Miró hacia el frente, hacia la pequeña elevación que representaban las puntas de sus pies bajo la pesada manta. Las respuestas llegaron a su mente por fascículos, como un puzzle que no fue capaz de resolver hasta que las tuvo ya todas. Recordó la cueva, los huevos de cauro, el falmer que la había atacado, los chillidos de los skeever, tan desesperados como ella por salir de sus celdas, y el rescate. También el beso. Se detuvo ahí, tensando los hombros. Seth la había besado.

Empezó a temblar por los nervios y Seth se volvió hacia ella, confundido, haciendo que se congelara. Avergonzada movió el cuerpo con rapidez en su dirección, escondiendo la cara contra sus costillas. No quería que viera lo roja que estaba, por miedo a que descubriera por qué era y tuvieran que hablar de ello.

—¿Ali? —Seth bajó una mano para apartarla. La empujó suavemente pero con firmeza—. ¿Qué estás...? —Se quedó a medias. Torturada, Alicent se había levantado y sentado sobre su regazo, de manera en que pudo ocultar la cara en su cuello.

Seth soltó un resoplido que sonó como una risa, y ella sintió las vibraciones en su mejilla. Dejó el libro a un lado sobre la cama y Alicent cerró los ojos cuando empezó a acariciar su pelo. Lo hacía con tanto cuidado que, una vez se le pasó el susto, estuvo a punto de quedarse otra vez dormida.

—Antes estaba pensando en lo que dijiste en la cueva —dijo Seth de la nada, pasado un rato—. Entonces, ¿sabes hacer pociones?

Alicent asintió de manera tirante, volviendo a abrir los ojos para tratar de desperezarse.

—Sí —susurró al fin, mientras los frotaba con las mangas. Apoyó la sien en el hueco de su clavícula y respiró hondo antes de bostezar. Al hacerlo, sus pulmones se llenaron del aroma de su piel; incluso con todo lo ocurrido seguía oliendo bien. Y sin necesidad de un baño—. Empecé a ayudar a mamá cuando era pequeña, así que tengo mucha práctica —compartió, sin levantar la voz—. En realidad, muchas de las pociones de la tienda hace ya tiempo que las preparo yo sola. Mamá solo me supervisa.

—¿Y te gusta hacerlo?

—Mucho —confesó—. Es como cocinar, pero más mágico.

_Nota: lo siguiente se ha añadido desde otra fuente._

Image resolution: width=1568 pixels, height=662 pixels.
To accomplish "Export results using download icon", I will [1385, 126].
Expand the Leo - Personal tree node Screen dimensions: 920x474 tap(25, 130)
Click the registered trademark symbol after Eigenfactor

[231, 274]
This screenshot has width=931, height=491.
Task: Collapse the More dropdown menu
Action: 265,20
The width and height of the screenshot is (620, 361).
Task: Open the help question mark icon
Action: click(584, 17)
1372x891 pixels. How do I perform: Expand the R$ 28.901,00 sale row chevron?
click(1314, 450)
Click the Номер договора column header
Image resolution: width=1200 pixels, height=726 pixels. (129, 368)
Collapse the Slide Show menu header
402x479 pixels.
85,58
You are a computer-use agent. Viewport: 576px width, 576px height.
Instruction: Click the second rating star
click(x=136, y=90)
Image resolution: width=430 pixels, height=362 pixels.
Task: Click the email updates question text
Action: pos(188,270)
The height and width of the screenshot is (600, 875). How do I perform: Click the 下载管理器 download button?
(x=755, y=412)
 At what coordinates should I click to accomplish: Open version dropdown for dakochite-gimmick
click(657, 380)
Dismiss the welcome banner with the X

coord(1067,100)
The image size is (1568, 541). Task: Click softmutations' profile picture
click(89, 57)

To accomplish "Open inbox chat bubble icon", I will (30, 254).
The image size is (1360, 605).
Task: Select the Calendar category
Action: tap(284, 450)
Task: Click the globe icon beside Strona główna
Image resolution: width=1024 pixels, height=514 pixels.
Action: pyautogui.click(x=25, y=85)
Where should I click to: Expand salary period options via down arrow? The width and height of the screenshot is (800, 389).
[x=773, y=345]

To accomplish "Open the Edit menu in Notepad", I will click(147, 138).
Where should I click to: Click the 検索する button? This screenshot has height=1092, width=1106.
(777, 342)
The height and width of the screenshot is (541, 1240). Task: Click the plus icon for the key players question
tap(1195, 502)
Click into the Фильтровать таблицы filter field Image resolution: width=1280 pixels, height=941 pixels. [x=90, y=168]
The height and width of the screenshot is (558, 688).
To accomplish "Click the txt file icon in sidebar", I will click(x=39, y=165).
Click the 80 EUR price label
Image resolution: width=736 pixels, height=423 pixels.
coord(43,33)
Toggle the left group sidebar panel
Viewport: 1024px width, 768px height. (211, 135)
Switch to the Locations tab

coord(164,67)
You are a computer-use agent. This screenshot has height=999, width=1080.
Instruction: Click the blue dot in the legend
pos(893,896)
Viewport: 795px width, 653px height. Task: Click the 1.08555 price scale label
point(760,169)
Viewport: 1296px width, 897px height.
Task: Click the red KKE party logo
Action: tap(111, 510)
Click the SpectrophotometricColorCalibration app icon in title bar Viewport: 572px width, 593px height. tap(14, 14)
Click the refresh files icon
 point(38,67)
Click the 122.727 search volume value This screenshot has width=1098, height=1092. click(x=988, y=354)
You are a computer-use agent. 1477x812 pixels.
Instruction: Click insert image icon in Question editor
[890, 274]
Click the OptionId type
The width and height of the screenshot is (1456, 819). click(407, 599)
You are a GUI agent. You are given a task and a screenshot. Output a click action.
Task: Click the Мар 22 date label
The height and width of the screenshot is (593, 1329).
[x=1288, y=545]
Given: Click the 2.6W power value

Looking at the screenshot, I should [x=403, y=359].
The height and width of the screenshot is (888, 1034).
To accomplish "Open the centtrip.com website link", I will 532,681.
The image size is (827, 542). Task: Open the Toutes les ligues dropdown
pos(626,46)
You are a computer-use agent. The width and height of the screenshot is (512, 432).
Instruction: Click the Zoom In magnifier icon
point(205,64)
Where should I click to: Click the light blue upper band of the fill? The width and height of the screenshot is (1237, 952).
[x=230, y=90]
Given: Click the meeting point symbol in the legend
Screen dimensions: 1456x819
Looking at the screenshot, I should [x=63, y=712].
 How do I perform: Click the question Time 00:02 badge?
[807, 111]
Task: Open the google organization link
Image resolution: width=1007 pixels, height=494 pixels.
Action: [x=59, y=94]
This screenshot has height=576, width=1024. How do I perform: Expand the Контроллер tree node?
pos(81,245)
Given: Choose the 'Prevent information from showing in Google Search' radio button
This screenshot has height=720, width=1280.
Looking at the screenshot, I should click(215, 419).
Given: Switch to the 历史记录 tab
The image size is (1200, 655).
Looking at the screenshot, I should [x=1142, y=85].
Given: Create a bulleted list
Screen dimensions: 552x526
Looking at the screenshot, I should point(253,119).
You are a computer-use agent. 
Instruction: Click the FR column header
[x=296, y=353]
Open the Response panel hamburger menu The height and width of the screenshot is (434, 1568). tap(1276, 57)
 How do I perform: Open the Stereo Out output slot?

Desvió la mirada hacia la pared frente a ella, contra la que estaba el cabecero de la cama. Era de la misma piedra que el resto de la casa. Alicent la miró con un poco de envidia. La suya era de madera ya vieja. En ocasiones, sobre todo en las épocas más frías, el viento se colaba por alguna abertura ocasionada por el desgaste que acompañaba al paso del tiempo, helando la casa por completo. Allí seguro que eso no pasaba ni en invierno, cuando llegaba a caer tanta nieve que el Cerro quedaba incomunicado.

Algo se movió a su izquierda, llamando su atención. Abrió los ojos con sorpresa. Sin que se diera cuenta, Seth la había apartado de su cuello y en esos momentos sus caras estaban a solo unos centímetros de distancia. Adivinó que le había preguntado algo por cómo la miraba.

—¿Qué? —preguntó en un hilo de voz.

—Que si te gusta la magia —respondió Seth con paciencia.

Asintió, apenada.

—Pero... nunca tuve mano para ella.

—Está claro que la tienes —respondió Seth, con una sonrisa discreta—, solo que no de la manera en la que te gustaría. Nunca hubiera imaginado que pudieras hacer una poción de invisibilidad efectiva tú sola —completó, dejándola perpleja.